Autoportrait par Levitan

« Que peut-il y avoir de plus tragique que de percevoir la beauté infinie de ce qui nous entoure, mais de ne pouvoir exprimer cette forte sensation et de comprendre ainsi toute notre impuissance ? »
Levitan

« Par un prestige inconcevable, la musique semble mettre l’œil dans l’oreille »
Rousseau

-------La fréquentation de l’œuvre du compositeur russe est aussi, l’auditeur en conviendra, une expérience d’ordre pictural parfois très intense : les deux mouvements lents des deux premiers concertos, le Larghetto de le Première Symphonie ou encore l’Adagio de la seconde nous le confirment. Comme l’écrit Michel-R. Hofmann, c’est toute

l'intense poésie d'un beau paysage russe, avec ses longs bouleaux blancs, sa mélancolie sereine et presque souriante, ses bleus lointains

qui chante dans les amples développements des mélodies de Rachmaninov. Et s’il existe un peintre qui, à la manière du pianiste, a cherché à réaliser dans son art une synthèse des « traits intimes, troublants et souvent tristes qui caractérisent le paysage russe », comme il l’écrit lui–même, c’est bien Isaac Levitan. Il y a une communauté esthétique entre les deux artistes, non qu’ils aient appartenu à une même école, ni qu’ils se soient tant fréquentés (on suppose tout du moins qu’ils se sont connus), mais bien parce que, dans ce dix-neuvième siècle finissant, ils incarnent tout deux un art essentiellement russe et lyrique, comme nous allons le voir.

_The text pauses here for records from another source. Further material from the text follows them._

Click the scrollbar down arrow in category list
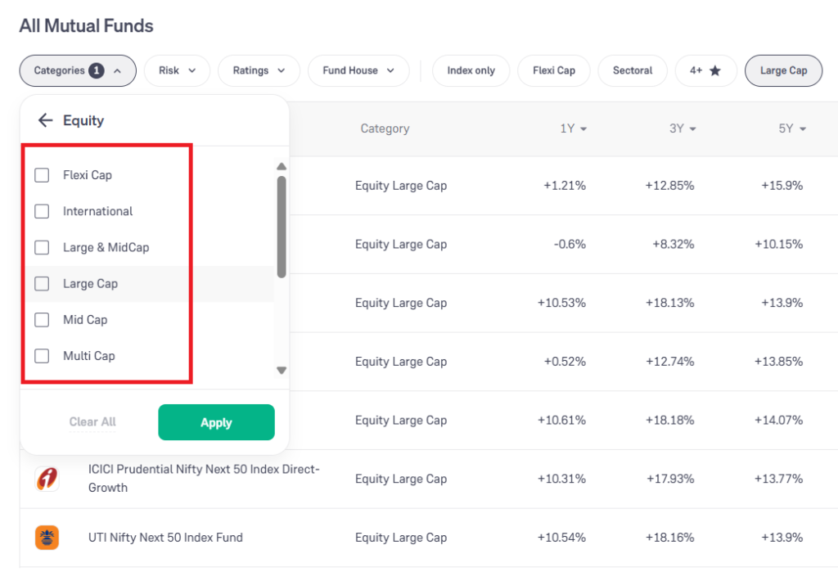This screenshot has width=838, height=581. (282, 370)
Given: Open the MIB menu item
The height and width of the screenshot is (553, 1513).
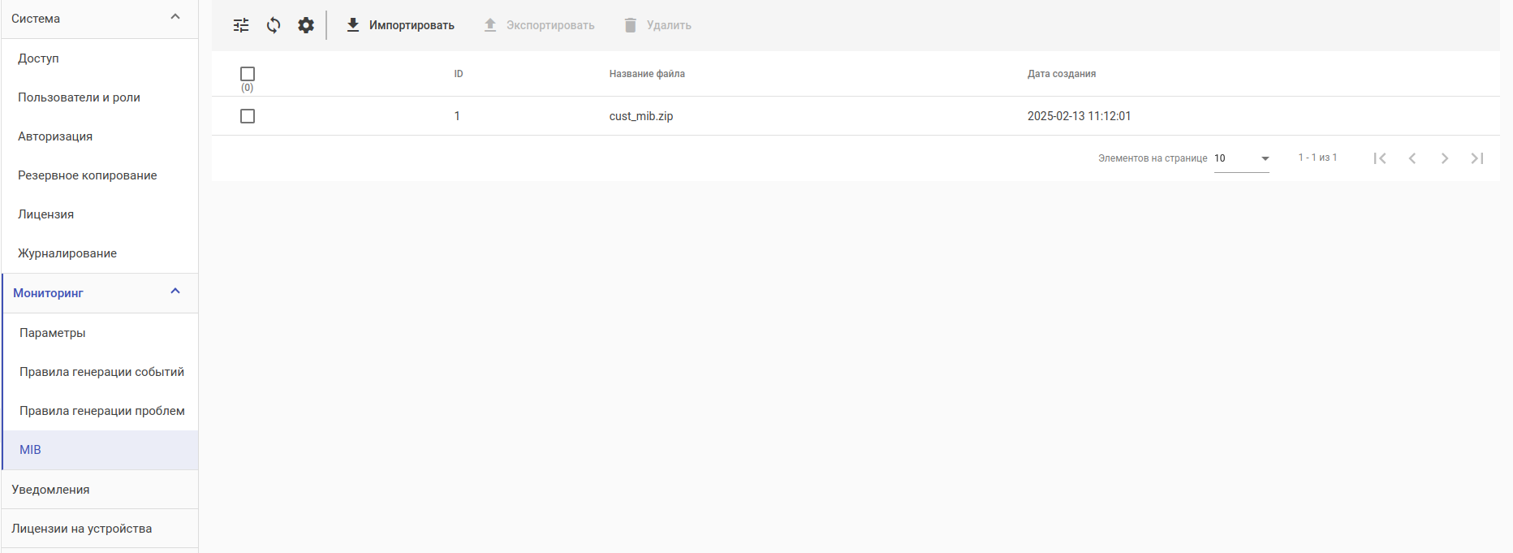Looking at the screenshot, I should (30, 450).
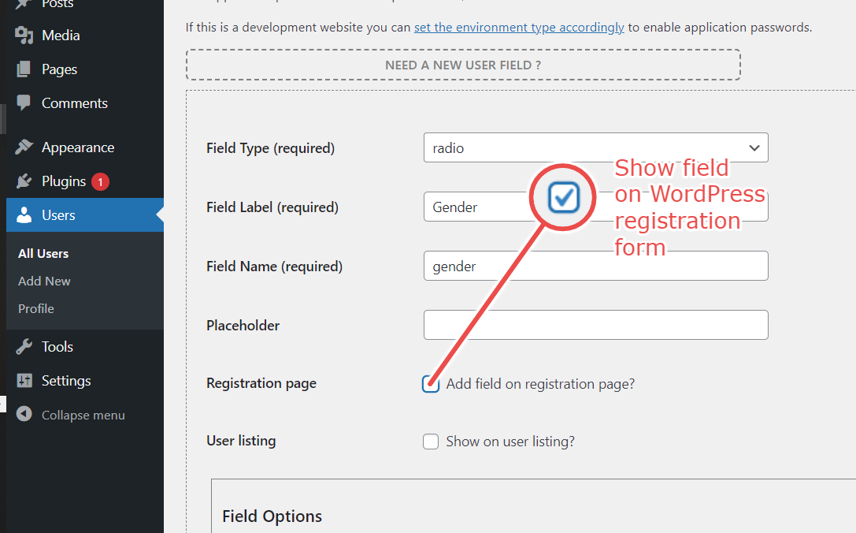Click the NEED A NEW USER FIELD button
The image size is (856, 533).
pyautogui.click(x=463, y=65)
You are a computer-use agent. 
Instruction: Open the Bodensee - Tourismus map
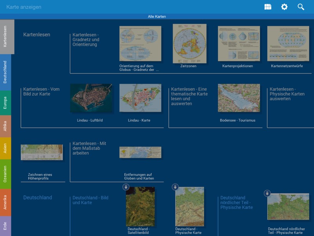pyautogui.click(x=239, y=98)
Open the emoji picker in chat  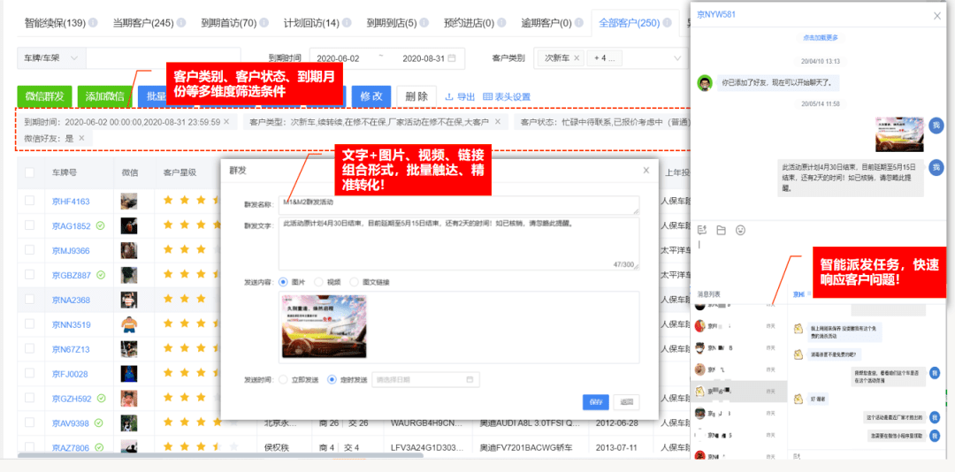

Comme nous venons de le dire, il y a une proximité spirituelle, poétique et esthétique entre Rachmaninov et Levitan : on peut véritablement les éclairer mutuellement (ce qui est une expérience que nous vous proposons : entendre la musique de Levitan, observer la peinture de Rachmaninov en associant ces deux activités). Ainsi, Levitan fut un paysagiste lyrique remarquable, l’un des plus grands du XIXe siècle, un maître des paysages d’atmosphère, dans lesquels les grands espaces infinis de la nature russe sont souvent teintés de tons élégiaques et mélancoliques. Lorsqu’il s'installa aux abords de la Volga, il peignit les paysages riverains avec une réalité et une poésie inégalées. De caractère mélancolique et de santé fragile, le peintre connut par ailleurs des amours contrariées, voire dramatiques. Après plusieurs alertes, il mourut en 1900, d'une crise cardiaque, alors qu'il venait d'avoir 40 ans. Il nous reste ces tableaux des bords de la Volga qu'il peignit lors de son séjour à Plios, sans doute la période la plus sereine de sa vie. Voyant son tableau Soir sur la Volga, Anton Tchékhov, chez qui le peintre fit de fréquents séjours, a dit qu'un "sourire était enfin apparu sur ses toiles".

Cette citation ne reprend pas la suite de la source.